**** Selected excerpt ****

= 1977 Bournemouth East by-election =

UK parliamentary by-election

The 1977 Bournemouth East by election was a by election for the Parliament of the United Kingdom held on Thursday, 24 November 1977 after the resignation of John Cordle following his criticism by a Select committee for business links to corrupt architect John Poulson.

Cordle had been elected at the October 1974 general election for the Conservative Party with a majority of 10,661 votes over the Liberal Party.

****

Your task: Output the part of the Bournemouth East by-election article that begins with the words "UK parliamentary by-election" and stops after the words "the Liberal Party.", copying it word for word.

**** Record set ****

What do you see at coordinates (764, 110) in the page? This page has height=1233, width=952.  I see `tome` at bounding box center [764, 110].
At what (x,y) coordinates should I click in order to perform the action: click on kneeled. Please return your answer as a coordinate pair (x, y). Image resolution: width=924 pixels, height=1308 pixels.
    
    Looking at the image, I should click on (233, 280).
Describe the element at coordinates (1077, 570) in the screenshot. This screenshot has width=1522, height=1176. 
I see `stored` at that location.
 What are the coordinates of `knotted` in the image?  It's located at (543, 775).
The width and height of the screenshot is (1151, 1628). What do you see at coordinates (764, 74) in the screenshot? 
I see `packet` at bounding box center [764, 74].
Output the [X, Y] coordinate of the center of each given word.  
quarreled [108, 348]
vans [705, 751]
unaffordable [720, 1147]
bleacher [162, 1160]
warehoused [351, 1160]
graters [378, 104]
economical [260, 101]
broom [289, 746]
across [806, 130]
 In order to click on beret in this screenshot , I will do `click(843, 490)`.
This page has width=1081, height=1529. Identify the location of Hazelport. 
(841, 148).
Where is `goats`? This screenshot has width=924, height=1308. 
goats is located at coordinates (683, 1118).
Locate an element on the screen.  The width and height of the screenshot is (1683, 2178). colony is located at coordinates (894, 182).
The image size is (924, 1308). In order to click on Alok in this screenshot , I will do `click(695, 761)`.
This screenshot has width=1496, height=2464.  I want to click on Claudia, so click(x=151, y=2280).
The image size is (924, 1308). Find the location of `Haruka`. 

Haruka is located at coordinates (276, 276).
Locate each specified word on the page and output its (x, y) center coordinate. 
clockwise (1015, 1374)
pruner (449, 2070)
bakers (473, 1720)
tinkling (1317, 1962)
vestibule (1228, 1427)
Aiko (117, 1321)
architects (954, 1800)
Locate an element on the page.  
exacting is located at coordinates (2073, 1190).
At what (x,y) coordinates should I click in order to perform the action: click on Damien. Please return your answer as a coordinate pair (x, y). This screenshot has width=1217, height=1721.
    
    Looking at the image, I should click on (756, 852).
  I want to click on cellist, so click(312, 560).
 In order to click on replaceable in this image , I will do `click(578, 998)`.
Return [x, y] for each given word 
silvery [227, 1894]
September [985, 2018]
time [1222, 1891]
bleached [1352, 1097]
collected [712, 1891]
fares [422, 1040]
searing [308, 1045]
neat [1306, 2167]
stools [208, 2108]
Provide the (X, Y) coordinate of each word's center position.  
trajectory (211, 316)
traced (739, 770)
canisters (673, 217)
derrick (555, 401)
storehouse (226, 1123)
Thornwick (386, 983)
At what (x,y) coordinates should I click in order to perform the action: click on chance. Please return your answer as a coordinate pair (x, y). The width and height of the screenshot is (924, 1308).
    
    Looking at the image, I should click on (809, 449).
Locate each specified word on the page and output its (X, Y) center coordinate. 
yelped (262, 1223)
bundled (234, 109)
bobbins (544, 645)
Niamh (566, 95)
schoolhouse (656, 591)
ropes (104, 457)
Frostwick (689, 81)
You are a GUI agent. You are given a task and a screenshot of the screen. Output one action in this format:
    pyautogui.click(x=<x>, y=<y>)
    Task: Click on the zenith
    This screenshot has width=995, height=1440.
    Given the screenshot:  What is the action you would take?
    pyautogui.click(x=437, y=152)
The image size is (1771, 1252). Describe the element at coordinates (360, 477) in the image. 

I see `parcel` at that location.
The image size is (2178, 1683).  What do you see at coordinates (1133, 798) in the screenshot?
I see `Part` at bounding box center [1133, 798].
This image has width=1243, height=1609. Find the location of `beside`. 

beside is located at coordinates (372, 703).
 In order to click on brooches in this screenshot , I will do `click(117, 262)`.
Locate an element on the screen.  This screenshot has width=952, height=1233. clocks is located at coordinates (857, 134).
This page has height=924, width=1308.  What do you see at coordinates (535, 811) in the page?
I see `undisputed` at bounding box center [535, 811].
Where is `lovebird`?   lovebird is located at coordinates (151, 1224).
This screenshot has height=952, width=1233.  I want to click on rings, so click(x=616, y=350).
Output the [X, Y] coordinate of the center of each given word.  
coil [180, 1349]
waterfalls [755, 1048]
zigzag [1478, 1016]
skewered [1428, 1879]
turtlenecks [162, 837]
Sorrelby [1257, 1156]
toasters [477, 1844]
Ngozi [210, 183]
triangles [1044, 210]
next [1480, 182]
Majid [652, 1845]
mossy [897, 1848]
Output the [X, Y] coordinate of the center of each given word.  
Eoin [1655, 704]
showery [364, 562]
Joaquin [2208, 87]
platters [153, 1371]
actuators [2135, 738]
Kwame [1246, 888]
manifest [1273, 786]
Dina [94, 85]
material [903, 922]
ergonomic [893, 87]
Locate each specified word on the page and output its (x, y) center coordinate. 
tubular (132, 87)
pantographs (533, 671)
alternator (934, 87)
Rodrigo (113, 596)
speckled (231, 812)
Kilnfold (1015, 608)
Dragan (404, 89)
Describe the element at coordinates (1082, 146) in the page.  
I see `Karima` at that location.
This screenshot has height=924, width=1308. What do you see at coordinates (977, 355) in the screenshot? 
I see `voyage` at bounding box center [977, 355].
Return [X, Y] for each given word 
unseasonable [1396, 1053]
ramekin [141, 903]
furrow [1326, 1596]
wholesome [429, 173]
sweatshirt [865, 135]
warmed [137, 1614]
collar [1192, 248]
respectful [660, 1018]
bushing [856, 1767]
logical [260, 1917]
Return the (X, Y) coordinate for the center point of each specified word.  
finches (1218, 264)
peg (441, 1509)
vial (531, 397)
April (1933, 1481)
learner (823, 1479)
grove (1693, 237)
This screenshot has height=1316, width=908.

****

Solution below:
UK parliamentary by-election

The 1977 Bournemouth East by election was a by election for the Parliament of the United Kingdom held on Thursday, 24 November 1977 after the resignation of John Cordle following his criticism by a Select committee for business links to corrupt architect John Poulson.

Cordle had been elected at the October 1974 general election for the Conservative Party with a majority of 10,661 votes over the Liberal Party.